• Record extracts

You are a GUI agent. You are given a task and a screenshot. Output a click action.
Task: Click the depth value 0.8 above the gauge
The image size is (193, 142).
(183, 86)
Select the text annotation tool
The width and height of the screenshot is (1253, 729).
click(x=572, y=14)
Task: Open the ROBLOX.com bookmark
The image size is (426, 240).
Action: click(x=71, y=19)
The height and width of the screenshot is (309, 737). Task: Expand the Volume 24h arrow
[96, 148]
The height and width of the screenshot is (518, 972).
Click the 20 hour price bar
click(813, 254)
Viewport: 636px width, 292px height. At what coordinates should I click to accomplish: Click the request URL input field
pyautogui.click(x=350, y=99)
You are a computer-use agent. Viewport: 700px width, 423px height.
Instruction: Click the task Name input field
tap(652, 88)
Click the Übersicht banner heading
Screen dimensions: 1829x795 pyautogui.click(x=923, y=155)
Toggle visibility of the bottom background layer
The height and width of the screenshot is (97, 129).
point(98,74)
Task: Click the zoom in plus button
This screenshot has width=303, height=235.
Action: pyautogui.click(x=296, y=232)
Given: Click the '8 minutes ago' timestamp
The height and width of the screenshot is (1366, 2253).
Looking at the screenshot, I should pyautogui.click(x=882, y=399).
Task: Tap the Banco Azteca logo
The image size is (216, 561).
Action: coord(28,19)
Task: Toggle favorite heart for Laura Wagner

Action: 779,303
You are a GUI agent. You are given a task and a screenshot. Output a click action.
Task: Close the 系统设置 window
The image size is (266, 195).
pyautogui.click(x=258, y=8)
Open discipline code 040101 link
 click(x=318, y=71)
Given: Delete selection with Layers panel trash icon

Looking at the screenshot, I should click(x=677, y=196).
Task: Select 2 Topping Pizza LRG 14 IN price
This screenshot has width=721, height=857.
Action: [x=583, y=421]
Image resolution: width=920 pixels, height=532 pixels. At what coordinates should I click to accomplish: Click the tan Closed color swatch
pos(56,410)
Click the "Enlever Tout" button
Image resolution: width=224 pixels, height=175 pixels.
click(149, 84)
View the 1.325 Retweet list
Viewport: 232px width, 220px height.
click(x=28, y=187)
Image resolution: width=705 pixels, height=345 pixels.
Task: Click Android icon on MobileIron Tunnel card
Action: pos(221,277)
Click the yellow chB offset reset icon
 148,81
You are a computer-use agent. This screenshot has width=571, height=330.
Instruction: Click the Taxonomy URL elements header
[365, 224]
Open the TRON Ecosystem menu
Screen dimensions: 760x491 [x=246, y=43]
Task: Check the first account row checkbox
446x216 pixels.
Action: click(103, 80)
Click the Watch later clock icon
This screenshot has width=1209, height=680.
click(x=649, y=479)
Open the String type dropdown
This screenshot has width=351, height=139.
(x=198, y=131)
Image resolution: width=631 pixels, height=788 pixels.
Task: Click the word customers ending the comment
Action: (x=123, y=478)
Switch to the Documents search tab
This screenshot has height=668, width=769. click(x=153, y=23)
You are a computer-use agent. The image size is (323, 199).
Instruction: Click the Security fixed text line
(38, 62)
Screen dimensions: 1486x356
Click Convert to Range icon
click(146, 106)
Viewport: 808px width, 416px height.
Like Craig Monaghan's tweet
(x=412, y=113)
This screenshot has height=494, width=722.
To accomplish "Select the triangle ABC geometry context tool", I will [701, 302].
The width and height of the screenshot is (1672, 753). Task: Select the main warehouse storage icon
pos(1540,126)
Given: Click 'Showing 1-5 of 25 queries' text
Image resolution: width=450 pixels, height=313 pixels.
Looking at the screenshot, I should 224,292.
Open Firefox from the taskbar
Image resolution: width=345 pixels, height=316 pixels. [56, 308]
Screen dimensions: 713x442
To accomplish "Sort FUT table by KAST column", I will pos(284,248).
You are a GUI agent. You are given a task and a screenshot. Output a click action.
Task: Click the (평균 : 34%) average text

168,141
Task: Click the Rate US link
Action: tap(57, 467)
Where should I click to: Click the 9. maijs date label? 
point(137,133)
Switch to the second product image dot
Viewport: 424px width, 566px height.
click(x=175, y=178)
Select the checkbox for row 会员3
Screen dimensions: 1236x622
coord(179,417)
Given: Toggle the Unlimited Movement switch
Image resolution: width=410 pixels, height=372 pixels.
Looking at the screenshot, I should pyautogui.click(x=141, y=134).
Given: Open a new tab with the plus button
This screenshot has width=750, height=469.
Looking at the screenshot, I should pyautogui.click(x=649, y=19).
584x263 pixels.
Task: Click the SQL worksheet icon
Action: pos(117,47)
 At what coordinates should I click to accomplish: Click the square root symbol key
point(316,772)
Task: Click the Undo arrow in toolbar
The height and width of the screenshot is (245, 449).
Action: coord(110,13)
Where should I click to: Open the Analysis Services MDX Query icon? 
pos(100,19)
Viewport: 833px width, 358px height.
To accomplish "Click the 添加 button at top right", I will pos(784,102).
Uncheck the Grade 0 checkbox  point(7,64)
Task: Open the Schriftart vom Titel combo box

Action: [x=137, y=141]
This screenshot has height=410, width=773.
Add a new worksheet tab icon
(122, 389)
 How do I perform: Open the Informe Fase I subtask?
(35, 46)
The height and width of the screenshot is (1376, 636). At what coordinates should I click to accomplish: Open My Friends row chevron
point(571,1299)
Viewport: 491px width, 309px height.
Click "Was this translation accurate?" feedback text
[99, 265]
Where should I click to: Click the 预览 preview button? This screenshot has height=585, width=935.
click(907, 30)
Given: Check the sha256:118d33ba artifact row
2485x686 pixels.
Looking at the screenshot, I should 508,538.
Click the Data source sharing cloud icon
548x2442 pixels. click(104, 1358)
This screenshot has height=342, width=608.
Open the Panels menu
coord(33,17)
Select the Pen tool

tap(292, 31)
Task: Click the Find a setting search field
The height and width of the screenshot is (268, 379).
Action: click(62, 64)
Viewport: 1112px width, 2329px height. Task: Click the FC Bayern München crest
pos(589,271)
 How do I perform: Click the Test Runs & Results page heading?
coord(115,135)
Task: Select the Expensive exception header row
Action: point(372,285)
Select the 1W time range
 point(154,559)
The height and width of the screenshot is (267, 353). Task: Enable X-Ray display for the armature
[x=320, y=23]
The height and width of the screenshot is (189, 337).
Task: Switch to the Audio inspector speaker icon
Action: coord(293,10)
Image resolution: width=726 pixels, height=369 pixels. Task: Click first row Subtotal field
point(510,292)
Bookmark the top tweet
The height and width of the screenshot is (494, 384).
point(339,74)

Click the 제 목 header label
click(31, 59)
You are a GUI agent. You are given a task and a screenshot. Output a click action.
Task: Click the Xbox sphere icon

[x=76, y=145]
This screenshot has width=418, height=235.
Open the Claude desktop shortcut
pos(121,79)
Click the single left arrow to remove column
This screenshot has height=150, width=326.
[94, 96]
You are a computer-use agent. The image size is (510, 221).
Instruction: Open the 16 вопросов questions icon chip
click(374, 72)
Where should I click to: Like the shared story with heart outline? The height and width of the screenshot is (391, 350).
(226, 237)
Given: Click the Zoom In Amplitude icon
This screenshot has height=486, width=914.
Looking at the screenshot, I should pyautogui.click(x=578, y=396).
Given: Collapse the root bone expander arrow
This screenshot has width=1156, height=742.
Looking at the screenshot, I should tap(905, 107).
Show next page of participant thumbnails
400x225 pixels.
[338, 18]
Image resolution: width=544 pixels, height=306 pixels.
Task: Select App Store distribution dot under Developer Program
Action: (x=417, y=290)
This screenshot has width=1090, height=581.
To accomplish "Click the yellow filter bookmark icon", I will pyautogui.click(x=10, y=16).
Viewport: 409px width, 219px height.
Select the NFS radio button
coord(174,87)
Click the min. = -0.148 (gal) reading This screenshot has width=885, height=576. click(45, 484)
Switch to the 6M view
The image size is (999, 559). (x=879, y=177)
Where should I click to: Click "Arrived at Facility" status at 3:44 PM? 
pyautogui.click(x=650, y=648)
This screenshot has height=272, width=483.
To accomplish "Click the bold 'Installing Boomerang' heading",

• What to work on
Each line of the material that contains the string "plus" has to be copied out.

• Solution
Task: Click the zoom in plus button
Given: Open a new tab with the plus button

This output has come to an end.